ONLINE MUSIC STORE PROJECT
In this project, I will be working with the dataset of an online music store to explore, analyze and visualize the insights gotten from the dataset
The data was gotten from Rishabh Mishra and includes 11 tables.
The analysis includes 4 stages which were done using two tools
1) Defining the questions
2) Processing: Microsoft SQL Server
3) Analyzing: Microsoft SQL Server
4) Visualization: Microsoft Excel
Defining the questions: the first step was to ask questions that could give better insight into the dataset and help the analysis stage.
The following were the questions asked:
Q1: From the employee table, who is the highest-ranking officer?
Q2: Which countries have the most invoice?
Q3: What are the top 3 values of total invoices?
Q4: What city has the highest sum of invoice total?
Q5: Who is the best customer? (ie the customer that spent the most)
Q6: What are the email, first name, last name, and genre of all Rock music listeners (Order alphabetically by email)
Q7: What are the top 10 rock bands, the artist’s name and their total count of tracks?
Q8: what songs are longer than the average milliseconds?
Q9: Who are the top 20 selling artist (artists whose music were purchased the most)
Q10: Who are the top 10 fans of the top artist? From the previous query, the top artist is Queen.
Q11: who are the favourite artists of each customer?
Q12: What is the most popular genre in each country?
Q13: How much did each customer spend on music in each country?
Q14: what are the most purchased tracks?
Q15: What are the top 10 best-selling albums
Q16: How many albums does each artist have?
Q17: How many albums does each artist have?
Q18; What is the most popular media type?
Processing: This stage includes gathering the dataset, inspecting it, and cleaning them.
The first step was to create a database in the SQL server named Music data store and then import all 11 tables namely:
Album2
Artist
Employees
Invoice
Invoice line
Customer
Genre
Media type
Playlist
Playlist tracks
Tracks
The other steps taken include:
Rename the album2 table to just ‘album’
View each table to check if they are formatted properly
Check if all columns have the right data type
Check for null/empty values
Check for duplicate values
This stage reveals that the album table has 3 columns and 347 rows, the artist table has 2 columns and 275 rows, the employee has 16 columns and 9 rows, the invoice has 9 columns and 614 rows, the invoice line has5 columns 4,757 rows, the customer table has 13 columns and 59 rows, genre table has 2 columns and 25 rows, the media type table had 2 columns and 5 rows, the playlist has 2 columns and 18 rows, playlist track has 2 columns and 8715 rows and finally the track table has 9 columns and 3503 rows.

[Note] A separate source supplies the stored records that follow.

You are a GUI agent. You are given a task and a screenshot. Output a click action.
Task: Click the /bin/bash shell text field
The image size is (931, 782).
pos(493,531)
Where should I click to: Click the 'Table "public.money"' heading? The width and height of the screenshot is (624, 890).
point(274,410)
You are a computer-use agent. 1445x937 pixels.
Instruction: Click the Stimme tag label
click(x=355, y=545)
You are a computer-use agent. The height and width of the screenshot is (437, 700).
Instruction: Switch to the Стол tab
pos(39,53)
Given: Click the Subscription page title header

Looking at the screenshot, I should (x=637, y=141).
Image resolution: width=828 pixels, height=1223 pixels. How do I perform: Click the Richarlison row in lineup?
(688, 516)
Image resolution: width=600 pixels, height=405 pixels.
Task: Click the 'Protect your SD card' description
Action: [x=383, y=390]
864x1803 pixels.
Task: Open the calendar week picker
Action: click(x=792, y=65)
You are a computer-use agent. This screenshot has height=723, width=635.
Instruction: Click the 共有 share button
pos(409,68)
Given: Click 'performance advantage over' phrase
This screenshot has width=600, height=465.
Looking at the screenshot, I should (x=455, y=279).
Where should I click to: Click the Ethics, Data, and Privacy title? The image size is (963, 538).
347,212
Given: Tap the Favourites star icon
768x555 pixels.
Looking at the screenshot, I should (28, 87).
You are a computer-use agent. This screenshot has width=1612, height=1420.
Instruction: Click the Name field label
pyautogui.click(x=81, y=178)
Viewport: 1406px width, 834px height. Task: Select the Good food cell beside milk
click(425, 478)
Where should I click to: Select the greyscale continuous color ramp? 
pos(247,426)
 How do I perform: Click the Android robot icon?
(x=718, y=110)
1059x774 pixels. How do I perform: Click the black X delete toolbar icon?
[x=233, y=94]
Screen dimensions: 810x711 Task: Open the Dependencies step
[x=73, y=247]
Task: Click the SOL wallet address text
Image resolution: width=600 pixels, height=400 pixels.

The customer table has 58 null values in the state column but after inspection, I realized the respective countries do not have states, just cities and provinces.
The track table has 977 null values in the composer’s column. Some of them I was able to clean as the respective artist were also the composers of the tracks.
There are no duplicate values in the columns.
Analyzing: This stage of the analysis was also done in the Sql server. Before I started the analysis, I designed the schema of the database to view the data columns easily.
After this, I identified the KPIs (Key Performance Indication) such as the top artists, the top-selling song, the most popular genre etc.
Visualization: After importing the result from sql into Excel, it was time to visualize the insights from the analysis. This includes: The top 10 best-selling artists, top 10 best-selling albums, top 5 customers, and most listened genre. The visuals were input in an interactive dashboard.
I added all imported data into a data model using power pivot in order to establish the relationship between the tables, then I created the dashboard using pivot charts.